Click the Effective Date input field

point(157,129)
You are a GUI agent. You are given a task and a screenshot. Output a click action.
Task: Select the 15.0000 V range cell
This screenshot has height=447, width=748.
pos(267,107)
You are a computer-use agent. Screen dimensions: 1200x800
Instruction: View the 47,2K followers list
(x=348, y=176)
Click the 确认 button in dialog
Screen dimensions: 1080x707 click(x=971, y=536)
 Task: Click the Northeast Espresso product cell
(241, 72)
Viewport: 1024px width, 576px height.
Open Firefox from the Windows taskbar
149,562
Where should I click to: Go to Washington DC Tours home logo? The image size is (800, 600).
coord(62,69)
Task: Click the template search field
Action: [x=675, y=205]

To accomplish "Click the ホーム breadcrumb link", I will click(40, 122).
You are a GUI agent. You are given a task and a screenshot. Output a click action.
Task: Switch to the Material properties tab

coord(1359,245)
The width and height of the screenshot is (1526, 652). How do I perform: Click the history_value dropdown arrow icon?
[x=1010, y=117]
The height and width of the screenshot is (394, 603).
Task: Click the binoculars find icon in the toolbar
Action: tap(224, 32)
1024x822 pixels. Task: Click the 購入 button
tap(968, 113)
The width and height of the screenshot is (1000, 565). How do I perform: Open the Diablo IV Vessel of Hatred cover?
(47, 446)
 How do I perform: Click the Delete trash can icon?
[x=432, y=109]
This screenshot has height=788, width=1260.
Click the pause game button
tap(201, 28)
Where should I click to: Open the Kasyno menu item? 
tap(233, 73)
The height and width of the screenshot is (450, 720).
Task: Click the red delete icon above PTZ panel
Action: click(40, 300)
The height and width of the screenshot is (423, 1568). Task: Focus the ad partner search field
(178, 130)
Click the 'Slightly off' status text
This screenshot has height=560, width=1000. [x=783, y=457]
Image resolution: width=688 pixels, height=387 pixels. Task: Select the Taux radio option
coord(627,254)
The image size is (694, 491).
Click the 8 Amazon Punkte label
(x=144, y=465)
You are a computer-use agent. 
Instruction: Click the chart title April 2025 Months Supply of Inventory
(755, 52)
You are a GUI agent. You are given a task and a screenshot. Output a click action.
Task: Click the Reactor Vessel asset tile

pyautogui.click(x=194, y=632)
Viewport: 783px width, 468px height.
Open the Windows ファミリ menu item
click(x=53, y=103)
= = = = =
* _YOUR OBJECTIVE_: Only the lines from the one holding "This screenshot has height=788, width=1260." through the end of the records should appear in the answer, each repeated exactly.

* _ANSWER TO THE PROBLEM_:
This screenshot has height=788, width=1260.
Click the pause game button
tap(201, 28)
Where should I click to: Open the Kasyno menu item? 
tap(233, 73)
The height and width of the screenshot is (450, 720).
Task: Click the red delete icon above PTZ panel
Action: click(40, 300)
The height and width of the screenshot is (423, 1568). Task: Focus the ad partner search field
(178, 130)
Click the 'Slightly off' status text
This screenshot has height=560, width=1000. [x=783, y=457]
Image resolution: width=688 pixels, height=387 pixels. Task: Select the Taux radio option
coord(627,254)
The image size is (694, 491).
Click the 8 Amazon Punkte label
(x=144, y=465)
You are a computer-use agent. 
Instruction: Click the chart title April 2025 Months Supply of Inventory
(755, 52)
You are a GUI agent. You are given a task and a screenshot. Output a click action.
Task: Click the Reactor Vessel asset tile

pyautogui.click(x=194, y=632)
Viewport: 783px width, 468px height.
Open the Windows ファミリ menu item
click(x=53, y=103)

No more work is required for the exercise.